NVidia doesn't have a general advantage in hardware design skills, but they have been focused on AI workloads for quite a while while AMD spent a long time focusing on HPC factors like 64 bit floating point performance.
fair? h100 NVL are two h100 in a single package.. which probably costs 2xh100 or more,
if so ok it's fair to compare 1 mi300x with 1 h100 NVL but then price ( and tco ) should be added to the some metrics conclusion , also the NVL is a 2xpci5.0 quad slot , so not the same thing..
I am not sure about system compatibility and if and how you can stack 8 of those in one system ( like you can do with non NVL and mi300x.. ) so it's a bit a diffent ( and more niche ) beast
AMD is at a much higher PE ratio. Is the market expecting AMD to up its game in the GPU sector? Or is the market expecting a pullback in GPU demand due to possibility for non-GPU AI solutions becoming the frontier or for AI investment to slow down?
I think that the expectation is that NVIDIA is in somewhat of an unreasonable position right now (and for the immediate future) where they're getting about 80% gross margins on their datacenter GPUs. This is an extremely juicy target for competitors, and even if competitors manage to produce a product that's half as good as NVIDIA, NVIDIA will have to cut prices to compete.
Well, there's the beauty of specifying exactly how you ran your benchmark, it is easy to reproduce and disprove or confirm (assuming you got the hardware).
It looks like Runpod currently (checked right now) has "Low" availability of 8x MI300 SXM (8x$4.89/h), H100 NVL (8x$4.39/h), and H100 (8x$4.69/h) nodes for anyone w/ some time to kill that wants to give the shootout a try.
You're joking/trolling right?
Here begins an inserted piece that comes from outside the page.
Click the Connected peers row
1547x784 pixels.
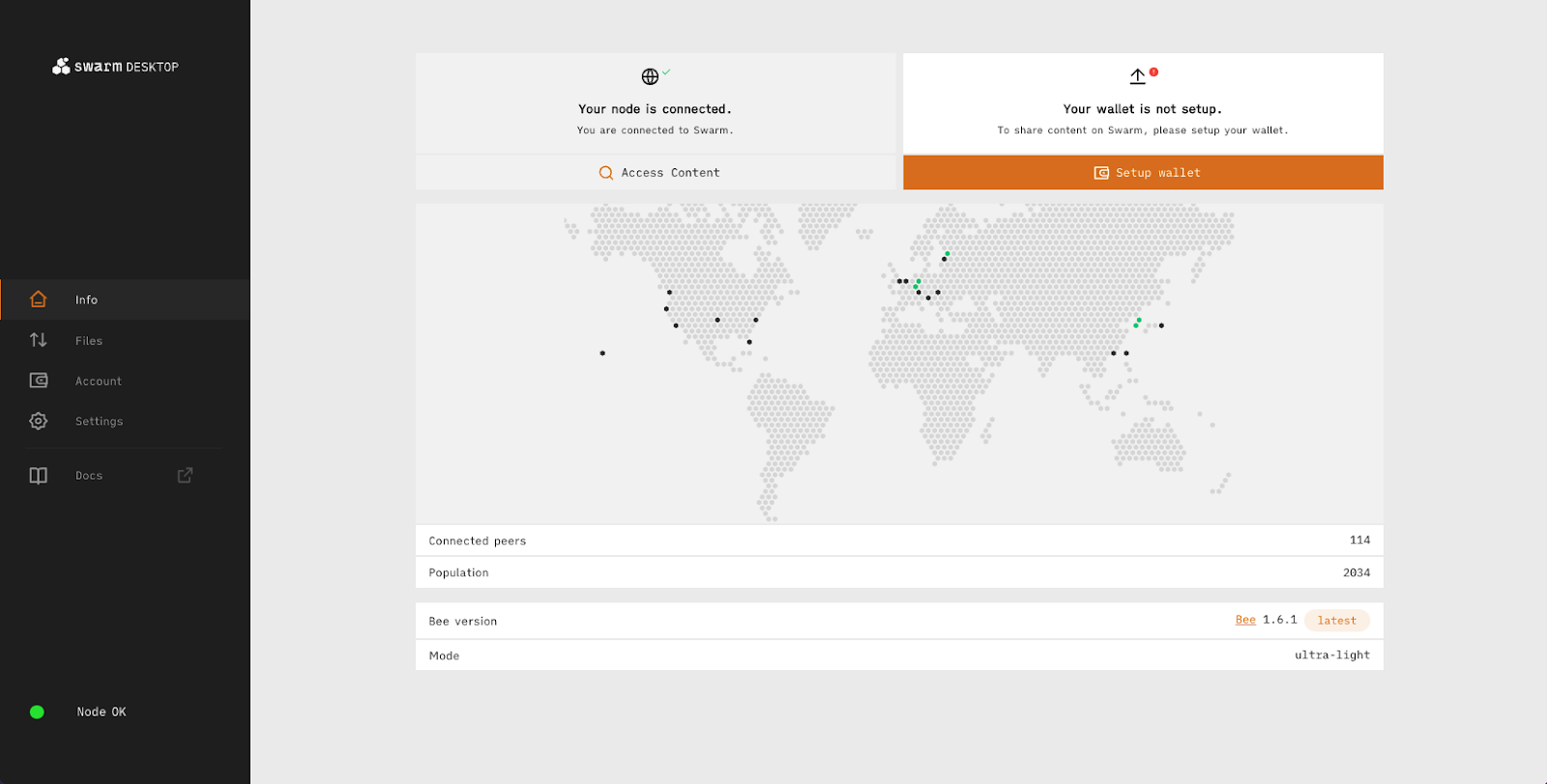click(x=899, y=540)
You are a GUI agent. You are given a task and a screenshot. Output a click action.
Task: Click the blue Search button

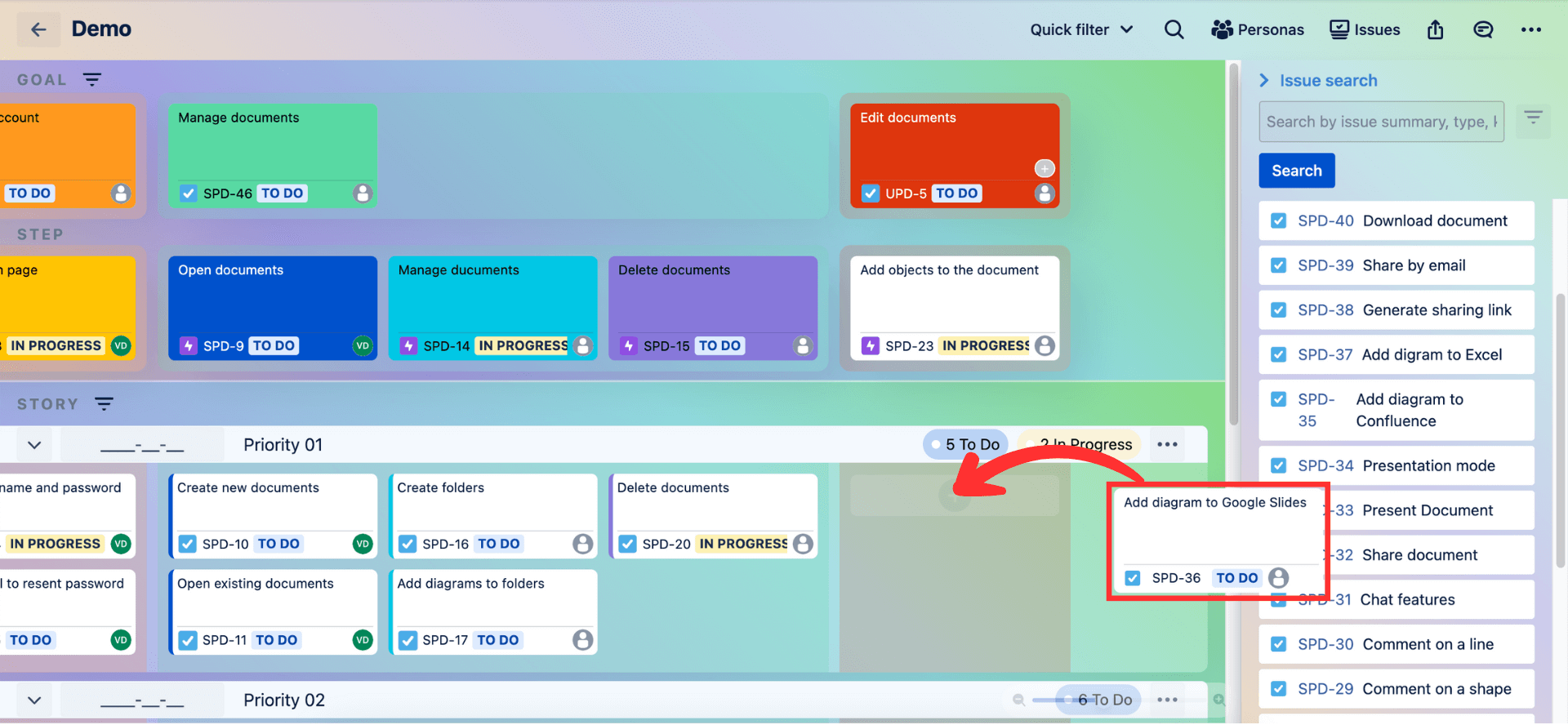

There are literally 10's of thousands of H100s available on gpulist right now, does that mean there's no cloud demand for Nvidia gpus? (I notice from your comment history that you seem to be some sort of bizarre NVDA stan account, but come on, be serious)
Also, stuff like this is hard to take the results seriously:
* To make an accurate comparison between the systems with different settings of tensor parallelism, we extrapolate throughput for the MI300X by 2.
* All inference frameworks are configured to use FP16 compute paths. Enabling FP8 compute is left for future work.
They did everything they can to make sure AMD is faster.
You need 2 H100 to have enough VRAM for the model whereas you need only 1 MI300X. Doubling the total throughput (for all completions) of 1 MI300X to simulate the numbers for a duplicated system is reasonable.
They should probably show separately the throughput per completion as the tensor parallelism is often used for that purpose in addition to the doubling the VRAM.
I don't understand why they should use TensorRT. vLLM is much more popular and it was actually written for Nvidia. It also supports AMD hardware, so it's the appropriate tool to compare.
I see it as they did everything they can to compare the specific code path. If your workload scales with FP16 but not with tensor cores, then this is the correct way to test. What do you need for LLM inference?
vLLM inference of Mixtral in fp16 is a real workload. I guess the details are there because of the different inference engine used. You need the most similar compute tasks to be ran but the compute kernels can't be the same as in the end they need to be ran by a different hardware.
I suggest taking the report with a grain of salt.